Tune Of The Day: Jumpers – Sleater Kinney

Not, as you may suspect, an homage to knitwear, but a storming romp through the matter of suicide from the Golden Gate Bridge. Which to date, has not been used in any San Francisco tourist literature.

Ok, so for many of you I’m guessing this is the first chance you’ve had to hear any Sleater-Kinney. And for those of you who find it raucous, or even unlistenable due to it’s idiosyncratic style, this is actually one of their more accessible tracks. Get ‘Call The Doctor‘, listen to it a few times, then tell me this is ‘too challenging’. I won’t listen, obviously, but at least you’ll have made the effort.
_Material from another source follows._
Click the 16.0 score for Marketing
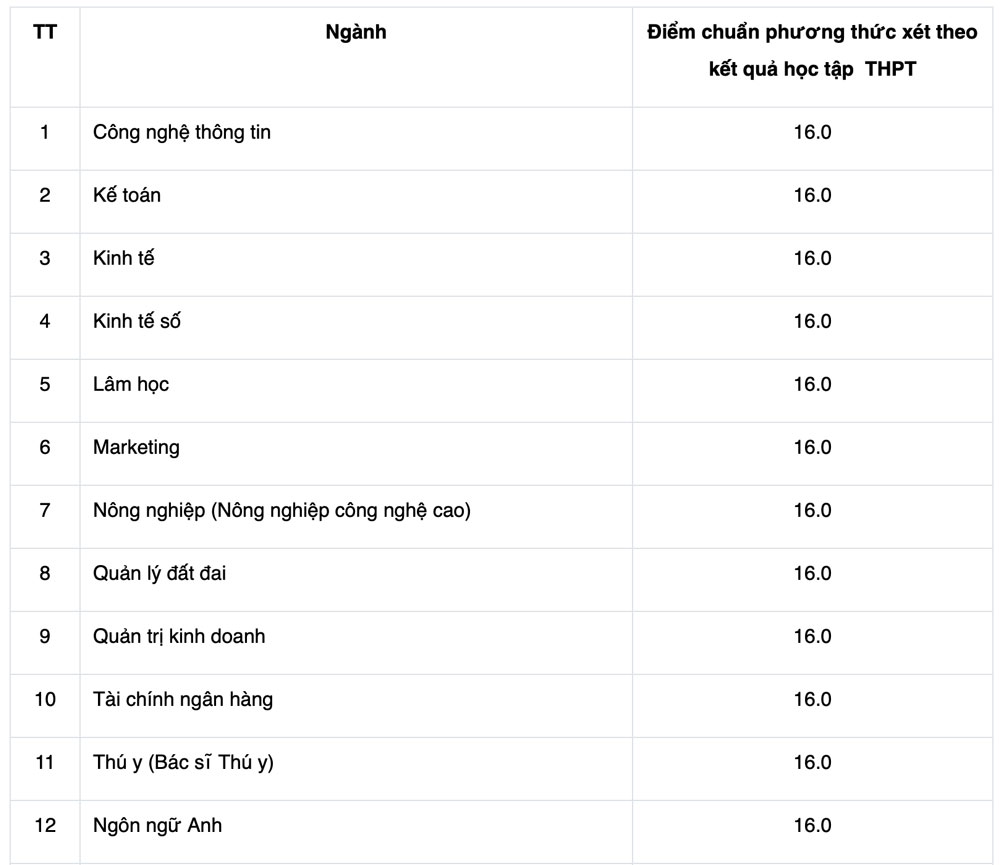 [x=812, y=447]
Personal predilections aside, the inspiration for this particular number, which featured on the band’s 2005 album ‘The Woods‘, came from an article of the same name that appeared in the ‘New Yorker’ in 2003. Even with the briefest of glances through Tad Friend’s prose, one can immediately see that for this track, Sleater-Kinney drew not only from the stories of the many people who have chosen to end their lives by jumping off the Golden Gate Bridge, but the evocative prose describing them. And not just lyrically.
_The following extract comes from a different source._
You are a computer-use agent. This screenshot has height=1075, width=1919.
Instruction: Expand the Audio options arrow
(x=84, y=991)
The nagging opening bars and harmonic vocals imitate the sensations of throbbing fear that Friend describes the jumpers experiencing, particularly Kevin Hines, who survived an attempt in September 2000. Janet Weiss’ Dave Grohl-esque drum hammering emulates the thudding of the heart as one crosses the boundary into No-Man’s Land – otherwise known as ‘The Chord’.

And Corin Tucker’s vocal, moments later? Well, that would probably be the second young Kevin let go and simultaneously realised he’d made one mofo of a mistake. Seriously.

Ok, I realise it’s just a pop song and getting all philosophical about it is pointless in the extreme. What can I say? I used to read album liner notes when I was little. But seriously, this track is a fantastic introduction to a band that anyone with a modicum of music taste (and I’m prepared to concede, patience) would love. Embrace the majesty of Carrie Brownstein on guitar (goose stepping axe god on the left), Corin Tucker’s soaring and at times, terrifying vocals and Janet Weiss apparent grievances against all things drum-skin. Go punk, if just for a few hours in your living room.

Sleater-Kinney are on ‘indefinite hiatus’ at the moment. But we pray to St Hubbins for a revival. And you, as a discerning connoisseur of wonderful tuneage, should too.